Sexualidad, drogas y alcohol.

¿Alguna vez os habéis preguntado qué es lo que provoca el consumo de alcohol y drogas a la sexualidad?

Al contrario de lo que mucha gente piensa, el consumo de estas sustancias no actúa como motor de arranque, no incrementan el deseo ni la virilidad y tampoco hacen que el orgasmo sea más intenso. Más bien dificultan este proceso y la respuesta que se obtiene es completamente contraria a lo que se busca cuando se consume.

Sí que es cierto que eliminan los límites que nos podemos poner en lo referente al sexo, nos ayuda a sentirnos seguros, a desinhibirnos y facilitan el encuentro sexual, pero también provoca ceder a los impulsos y que se adopten comportamientos arriesgados y descontrolados sin pensar en las consecuencias.

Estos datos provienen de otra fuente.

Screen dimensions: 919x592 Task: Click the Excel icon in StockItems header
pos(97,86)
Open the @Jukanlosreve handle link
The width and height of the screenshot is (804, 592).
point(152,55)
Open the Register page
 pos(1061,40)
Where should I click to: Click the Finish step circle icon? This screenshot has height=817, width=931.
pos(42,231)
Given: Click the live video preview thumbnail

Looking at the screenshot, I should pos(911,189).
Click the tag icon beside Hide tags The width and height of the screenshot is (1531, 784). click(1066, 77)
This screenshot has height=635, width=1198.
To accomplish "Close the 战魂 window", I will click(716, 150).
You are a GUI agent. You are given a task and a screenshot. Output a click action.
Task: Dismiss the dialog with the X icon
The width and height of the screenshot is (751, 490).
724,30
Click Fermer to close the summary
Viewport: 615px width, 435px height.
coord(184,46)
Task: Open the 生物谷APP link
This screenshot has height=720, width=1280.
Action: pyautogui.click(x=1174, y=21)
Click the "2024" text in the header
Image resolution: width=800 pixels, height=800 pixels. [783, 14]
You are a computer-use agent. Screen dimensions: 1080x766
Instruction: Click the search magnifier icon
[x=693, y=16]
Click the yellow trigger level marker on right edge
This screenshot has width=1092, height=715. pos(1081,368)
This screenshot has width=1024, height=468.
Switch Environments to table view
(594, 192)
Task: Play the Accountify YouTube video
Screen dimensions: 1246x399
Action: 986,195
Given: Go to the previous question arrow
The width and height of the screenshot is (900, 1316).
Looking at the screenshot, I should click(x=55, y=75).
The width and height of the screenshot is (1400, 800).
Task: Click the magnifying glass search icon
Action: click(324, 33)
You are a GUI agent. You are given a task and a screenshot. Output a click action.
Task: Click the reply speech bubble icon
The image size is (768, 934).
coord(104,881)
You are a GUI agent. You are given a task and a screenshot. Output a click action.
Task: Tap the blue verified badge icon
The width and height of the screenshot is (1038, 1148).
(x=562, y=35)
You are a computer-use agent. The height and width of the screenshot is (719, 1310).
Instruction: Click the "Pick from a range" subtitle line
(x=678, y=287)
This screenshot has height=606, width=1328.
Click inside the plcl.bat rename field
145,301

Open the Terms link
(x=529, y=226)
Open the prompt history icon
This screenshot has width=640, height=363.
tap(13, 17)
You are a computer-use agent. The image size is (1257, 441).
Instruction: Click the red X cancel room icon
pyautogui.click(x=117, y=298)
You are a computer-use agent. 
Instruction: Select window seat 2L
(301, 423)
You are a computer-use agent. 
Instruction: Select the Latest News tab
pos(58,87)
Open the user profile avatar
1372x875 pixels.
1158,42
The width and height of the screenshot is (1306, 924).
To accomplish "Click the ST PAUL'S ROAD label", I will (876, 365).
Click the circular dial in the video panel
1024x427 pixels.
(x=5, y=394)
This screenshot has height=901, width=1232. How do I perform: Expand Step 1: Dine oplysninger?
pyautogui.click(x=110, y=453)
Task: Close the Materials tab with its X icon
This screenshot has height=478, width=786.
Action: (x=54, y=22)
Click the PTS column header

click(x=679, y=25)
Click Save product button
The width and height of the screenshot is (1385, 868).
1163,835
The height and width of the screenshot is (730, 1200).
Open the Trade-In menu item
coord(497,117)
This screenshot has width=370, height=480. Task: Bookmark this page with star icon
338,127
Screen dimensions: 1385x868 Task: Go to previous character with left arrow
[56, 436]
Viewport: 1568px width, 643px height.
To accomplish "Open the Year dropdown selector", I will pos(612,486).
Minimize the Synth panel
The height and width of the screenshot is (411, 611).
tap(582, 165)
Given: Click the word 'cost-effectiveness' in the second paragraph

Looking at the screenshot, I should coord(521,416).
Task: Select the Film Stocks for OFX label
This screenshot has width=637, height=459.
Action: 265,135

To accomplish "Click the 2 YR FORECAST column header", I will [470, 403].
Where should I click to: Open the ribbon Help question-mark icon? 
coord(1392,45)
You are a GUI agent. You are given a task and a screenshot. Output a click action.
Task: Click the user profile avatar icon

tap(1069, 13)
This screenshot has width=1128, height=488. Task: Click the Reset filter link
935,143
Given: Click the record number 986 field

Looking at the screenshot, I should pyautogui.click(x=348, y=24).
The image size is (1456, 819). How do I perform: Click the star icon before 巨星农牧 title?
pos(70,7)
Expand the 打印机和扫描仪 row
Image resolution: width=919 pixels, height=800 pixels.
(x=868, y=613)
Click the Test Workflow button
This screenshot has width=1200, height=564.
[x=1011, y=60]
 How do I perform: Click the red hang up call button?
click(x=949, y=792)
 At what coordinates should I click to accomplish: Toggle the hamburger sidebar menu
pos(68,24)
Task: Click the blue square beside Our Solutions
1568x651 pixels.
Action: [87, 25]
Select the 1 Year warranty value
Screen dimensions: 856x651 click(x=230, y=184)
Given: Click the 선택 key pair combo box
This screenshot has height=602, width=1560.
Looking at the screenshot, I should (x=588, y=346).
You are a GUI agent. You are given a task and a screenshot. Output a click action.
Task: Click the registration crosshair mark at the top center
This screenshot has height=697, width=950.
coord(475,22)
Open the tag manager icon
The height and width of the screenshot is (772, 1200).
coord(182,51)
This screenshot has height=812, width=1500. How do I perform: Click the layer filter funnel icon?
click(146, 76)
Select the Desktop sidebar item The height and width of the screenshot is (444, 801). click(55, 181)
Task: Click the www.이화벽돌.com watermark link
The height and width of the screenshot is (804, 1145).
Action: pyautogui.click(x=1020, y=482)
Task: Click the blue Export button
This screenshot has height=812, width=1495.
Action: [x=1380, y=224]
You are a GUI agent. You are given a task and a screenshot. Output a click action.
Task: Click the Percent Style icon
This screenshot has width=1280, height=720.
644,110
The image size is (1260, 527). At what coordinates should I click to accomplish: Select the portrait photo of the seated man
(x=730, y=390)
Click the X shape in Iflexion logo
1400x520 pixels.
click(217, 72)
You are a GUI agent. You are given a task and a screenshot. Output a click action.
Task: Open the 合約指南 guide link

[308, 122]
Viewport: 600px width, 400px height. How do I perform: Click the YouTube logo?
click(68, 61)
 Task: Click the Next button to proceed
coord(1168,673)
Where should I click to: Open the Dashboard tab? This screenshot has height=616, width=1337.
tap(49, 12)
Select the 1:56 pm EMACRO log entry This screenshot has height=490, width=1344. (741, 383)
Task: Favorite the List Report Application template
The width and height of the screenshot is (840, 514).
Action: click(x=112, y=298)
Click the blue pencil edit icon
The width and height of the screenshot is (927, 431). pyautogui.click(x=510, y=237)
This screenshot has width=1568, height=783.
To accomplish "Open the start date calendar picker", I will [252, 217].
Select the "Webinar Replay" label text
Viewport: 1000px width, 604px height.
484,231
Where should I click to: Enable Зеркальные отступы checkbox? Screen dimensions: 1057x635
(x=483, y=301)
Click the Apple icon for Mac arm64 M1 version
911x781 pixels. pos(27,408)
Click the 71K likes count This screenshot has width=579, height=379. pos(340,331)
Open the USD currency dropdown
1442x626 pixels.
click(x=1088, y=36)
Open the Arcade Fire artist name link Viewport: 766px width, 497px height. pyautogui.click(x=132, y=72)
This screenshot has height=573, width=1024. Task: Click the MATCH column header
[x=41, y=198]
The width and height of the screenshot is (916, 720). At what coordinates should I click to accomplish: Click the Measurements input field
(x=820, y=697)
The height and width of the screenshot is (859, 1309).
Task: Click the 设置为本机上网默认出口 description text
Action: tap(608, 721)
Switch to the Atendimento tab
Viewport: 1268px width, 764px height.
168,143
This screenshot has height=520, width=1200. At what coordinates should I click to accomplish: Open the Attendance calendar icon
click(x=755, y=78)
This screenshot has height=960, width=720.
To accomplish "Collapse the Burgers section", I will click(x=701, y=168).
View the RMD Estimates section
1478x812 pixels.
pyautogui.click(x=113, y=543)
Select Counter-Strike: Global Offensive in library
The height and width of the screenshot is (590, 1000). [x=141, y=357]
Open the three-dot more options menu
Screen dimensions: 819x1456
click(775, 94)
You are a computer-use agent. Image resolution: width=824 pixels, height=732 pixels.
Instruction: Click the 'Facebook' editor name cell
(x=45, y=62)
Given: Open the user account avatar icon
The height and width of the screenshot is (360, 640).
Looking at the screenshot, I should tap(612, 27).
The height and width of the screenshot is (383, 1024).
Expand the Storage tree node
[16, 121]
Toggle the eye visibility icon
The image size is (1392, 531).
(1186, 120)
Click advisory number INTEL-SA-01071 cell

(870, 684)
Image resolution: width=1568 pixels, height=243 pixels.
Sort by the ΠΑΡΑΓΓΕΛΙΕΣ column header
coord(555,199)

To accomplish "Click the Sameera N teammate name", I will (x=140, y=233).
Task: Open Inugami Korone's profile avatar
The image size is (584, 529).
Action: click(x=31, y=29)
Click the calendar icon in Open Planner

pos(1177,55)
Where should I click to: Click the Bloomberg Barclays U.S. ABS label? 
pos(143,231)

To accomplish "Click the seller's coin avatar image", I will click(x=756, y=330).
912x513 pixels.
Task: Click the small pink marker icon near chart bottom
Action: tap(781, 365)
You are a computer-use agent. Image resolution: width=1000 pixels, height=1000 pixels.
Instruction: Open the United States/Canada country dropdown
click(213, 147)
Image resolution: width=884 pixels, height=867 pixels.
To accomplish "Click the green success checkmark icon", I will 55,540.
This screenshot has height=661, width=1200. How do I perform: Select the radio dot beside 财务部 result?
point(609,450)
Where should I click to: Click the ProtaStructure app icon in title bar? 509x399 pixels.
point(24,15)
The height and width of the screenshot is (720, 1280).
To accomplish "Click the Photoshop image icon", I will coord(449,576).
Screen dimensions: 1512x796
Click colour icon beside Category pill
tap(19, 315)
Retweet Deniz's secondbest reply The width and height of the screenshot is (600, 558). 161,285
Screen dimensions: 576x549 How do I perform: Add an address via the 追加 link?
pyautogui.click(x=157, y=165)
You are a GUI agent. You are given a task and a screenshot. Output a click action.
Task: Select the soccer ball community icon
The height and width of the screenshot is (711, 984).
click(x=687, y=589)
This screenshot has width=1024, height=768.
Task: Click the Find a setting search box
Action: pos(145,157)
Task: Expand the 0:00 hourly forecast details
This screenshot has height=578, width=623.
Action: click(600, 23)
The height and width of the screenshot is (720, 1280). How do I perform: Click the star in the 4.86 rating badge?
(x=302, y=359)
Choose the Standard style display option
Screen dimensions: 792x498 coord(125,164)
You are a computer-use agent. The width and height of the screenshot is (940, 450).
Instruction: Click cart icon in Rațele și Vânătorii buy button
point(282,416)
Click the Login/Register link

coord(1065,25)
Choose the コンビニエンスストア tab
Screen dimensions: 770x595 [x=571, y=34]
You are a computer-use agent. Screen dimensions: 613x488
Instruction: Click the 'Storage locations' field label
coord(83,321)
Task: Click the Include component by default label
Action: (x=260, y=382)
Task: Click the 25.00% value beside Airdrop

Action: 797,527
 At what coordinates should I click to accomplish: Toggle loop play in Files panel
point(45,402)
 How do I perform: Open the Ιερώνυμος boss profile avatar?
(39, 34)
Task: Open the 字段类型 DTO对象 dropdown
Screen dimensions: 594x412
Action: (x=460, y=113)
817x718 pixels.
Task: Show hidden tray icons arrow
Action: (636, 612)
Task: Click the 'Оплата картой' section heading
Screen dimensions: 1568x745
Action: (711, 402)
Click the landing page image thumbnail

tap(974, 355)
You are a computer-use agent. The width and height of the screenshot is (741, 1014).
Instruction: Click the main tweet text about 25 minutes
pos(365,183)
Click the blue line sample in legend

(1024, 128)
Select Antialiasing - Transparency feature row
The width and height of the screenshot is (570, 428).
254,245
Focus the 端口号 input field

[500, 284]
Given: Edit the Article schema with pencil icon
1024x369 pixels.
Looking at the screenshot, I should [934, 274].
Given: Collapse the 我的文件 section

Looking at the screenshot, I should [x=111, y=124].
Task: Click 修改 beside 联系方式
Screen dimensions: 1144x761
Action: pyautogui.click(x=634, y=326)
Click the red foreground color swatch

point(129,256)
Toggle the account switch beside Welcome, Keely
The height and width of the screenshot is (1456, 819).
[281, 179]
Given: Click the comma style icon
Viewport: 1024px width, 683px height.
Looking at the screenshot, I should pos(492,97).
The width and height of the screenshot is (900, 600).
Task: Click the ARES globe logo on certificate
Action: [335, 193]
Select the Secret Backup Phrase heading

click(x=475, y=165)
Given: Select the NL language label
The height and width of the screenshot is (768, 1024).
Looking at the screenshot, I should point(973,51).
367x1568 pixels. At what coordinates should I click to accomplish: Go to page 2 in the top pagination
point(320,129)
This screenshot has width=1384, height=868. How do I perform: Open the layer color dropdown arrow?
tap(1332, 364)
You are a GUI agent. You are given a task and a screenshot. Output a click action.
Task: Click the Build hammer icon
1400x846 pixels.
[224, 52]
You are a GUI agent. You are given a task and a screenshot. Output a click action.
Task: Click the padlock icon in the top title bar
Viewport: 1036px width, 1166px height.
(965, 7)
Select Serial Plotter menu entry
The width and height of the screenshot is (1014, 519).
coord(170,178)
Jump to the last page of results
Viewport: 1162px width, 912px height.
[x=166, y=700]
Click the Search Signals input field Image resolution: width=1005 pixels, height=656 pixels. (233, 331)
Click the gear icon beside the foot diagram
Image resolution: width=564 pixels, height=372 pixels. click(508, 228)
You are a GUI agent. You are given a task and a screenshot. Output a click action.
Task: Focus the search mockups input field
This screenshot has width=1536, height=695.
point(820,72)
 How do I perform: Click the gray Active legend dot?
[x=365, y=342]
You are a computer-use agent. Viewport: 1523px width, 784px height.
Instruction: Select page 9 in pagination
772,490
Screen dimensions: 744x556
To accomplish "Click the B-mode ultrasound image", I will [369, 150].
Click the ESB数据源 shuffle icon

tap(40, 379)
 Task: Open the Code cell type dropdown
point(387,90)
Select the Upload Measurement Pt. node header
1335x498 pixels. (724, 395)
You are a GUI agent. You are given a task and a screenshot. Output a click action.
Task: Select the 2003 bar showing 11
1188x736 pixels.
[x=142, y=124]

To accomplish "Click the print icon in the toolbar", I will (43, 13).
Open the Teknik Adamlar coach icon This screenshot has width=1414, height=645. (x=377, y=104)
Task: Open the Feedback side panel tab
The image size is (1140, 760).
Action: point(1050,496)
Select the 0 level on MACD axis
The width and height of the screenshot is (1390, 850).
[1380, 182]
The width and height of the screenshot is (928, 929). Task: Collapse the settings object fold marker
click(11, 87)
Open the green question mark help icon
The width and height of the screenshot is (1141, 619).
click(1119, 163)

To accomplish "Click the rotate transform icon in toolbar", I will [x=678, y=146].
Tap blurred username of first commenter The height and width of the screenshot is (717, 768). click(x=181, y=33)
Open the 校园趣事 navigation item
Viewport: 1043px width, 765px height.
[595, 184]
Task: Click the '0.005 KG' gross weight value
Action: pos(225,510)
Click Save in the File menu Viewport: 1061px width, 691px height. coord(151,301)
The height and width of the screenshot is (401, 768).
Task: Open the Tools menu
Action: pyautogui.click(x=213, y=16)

Por otro lado, es importante explicar que el órgano sexual más importante es el cerebro por lo que todo aquello que le afecte o le nuble provocará un gran impacto en la sexualidad, disminuyendo la excitación y la respuesta sexual a la estimulación.

 



En realidad, las consecuencias que tiene el consumo de alcohol y drogas sobre la sexualidad puedes ser desde la pérdida de fuerza de la erección, disminución de la lubricación, atrofia testicular, disminución de la espermatogénesis, menor intensidad del orgasmo, favorecen la anorgasmia y la disfunción eréctil, disminución o pérdida del deseo.

 

También tienen un lado mucho más oscuro, pues juegan un papel muy importante en las agresiones sexuales y violaciones, porque inhiben la conciencia y la capacidad de dar consentimiento.

Por todo esto, si queréis disfrutar al máximo de vuestra sexualidad, de una manera plena, satisfactoria, libre de riesgos y consecuencias indeseadas, os animo que iniciéis el encuentro sexual sin estar bajo los efectos de las drogas y el alcohol.